# A Xmas Siggy For Dan



## Njaco (Nov 24, 2009)

Heres some for ya, Dan. Use 'em, toss 'em, make paper airplanes outta 'em!


----------



## vikingBerserker (Nov 24, 2009)

Nice


----------



## Wurger (Nov 24, 2009)

Holy crap....


----------



## Erich (Nov 24, 2009)

I'm sorry but the last one is quite inappropriate for the season ..............














no it isn't


----------



## Njaco (Nov 24, 2009)

Gawd! You had me until that last line!!!!


----------



## lesofprimus (Nov 25, 2009)

LMAO Chris.........................


----------



## Njaco (Nov 25, 2009)




----------



## wheelsup_cavu (Nov 27, 2009)

I think I missed something...

I liked the last one the best too.
Glad you picked it Les.


Wheels


----------



## lesofprimus (Nov 27, 2009)

Me too, thanks for the hookup Chris....


----------



## Njaco (Nov 28, 2009)

I JUST had to!!


----------



## Njaco (Nov 26, 2010)

This year's addition though I don't think its as good as last year.


----------



## Wurger (Nov 26, 2010)

Cute...


----------



## lesofprimus (Nov 26, 2010)

I like it Chris, but love the one below u made for me....

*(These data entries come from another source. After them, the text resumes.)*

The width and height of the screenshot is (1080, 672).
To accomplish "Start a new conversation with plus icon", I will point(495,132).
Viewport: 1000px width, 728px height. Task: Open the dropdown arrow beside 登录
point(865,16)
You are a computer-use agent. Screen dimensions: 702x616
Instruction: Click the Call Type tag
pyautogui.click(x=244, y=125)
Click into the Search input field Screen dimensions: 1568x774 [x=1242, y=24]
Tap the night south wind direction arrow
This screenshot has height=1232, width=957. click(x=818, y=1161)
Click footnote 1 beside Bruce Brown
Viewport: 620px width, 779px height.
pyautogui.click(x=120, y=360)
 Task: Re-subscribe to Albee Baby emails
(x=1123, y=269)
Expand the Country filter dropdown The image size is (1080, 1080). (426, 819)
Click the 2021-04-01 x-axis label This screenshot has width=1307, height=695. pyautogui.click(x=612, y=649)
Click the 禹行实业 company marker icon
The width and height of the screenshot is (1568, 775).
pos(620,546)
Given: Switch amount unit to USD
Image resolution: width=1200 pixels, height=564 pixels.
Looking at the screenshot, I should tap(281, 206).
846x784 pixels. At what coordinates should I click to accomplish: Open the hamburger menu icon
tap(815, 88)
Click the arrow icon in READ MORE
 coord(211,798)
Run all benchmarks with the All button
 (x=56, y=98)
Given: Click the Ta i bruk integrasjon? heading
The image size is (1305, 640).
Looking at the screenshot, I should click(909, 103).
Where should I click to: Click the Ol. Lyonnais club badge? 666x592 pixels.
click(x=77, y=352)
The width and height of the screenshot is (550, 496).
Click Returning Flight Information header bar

Could 1 of u Mods add it to my siggy for me, as its too many characters for me to change now.... Thanks again...


----------



## Njaco (Nov 26, 2010)

You want the white one from last year?


----------



## lesofprimus (Nov 26, 2010)

Doh, forgot the damn link Chris, my stoner bad...


----------



## Njaco (Nov 26, 2010)

yo, don't bogart that thing!!!


----------



## lesofprimus (Nov 26, 2010)

lol, can u change it Chris, or does Dr. Wojtek need in on this??


----------



## Gnomey (Nov 27, 2010)

Done.

Certainly I prefer last years one to this years I'm afraid Chris.


----------



## lesofprimus (Nov 27, 2010)

Thanks Hugh, appreciate it...


----------



## Njaco (Nov 27, 2010)

Gnomey said:


> Done.
> 
> Certainly I prefer last years one to this years I'm afraid Chris.



I agree. Didn't exactly come out the way I planned. Great concept, poor application.


----------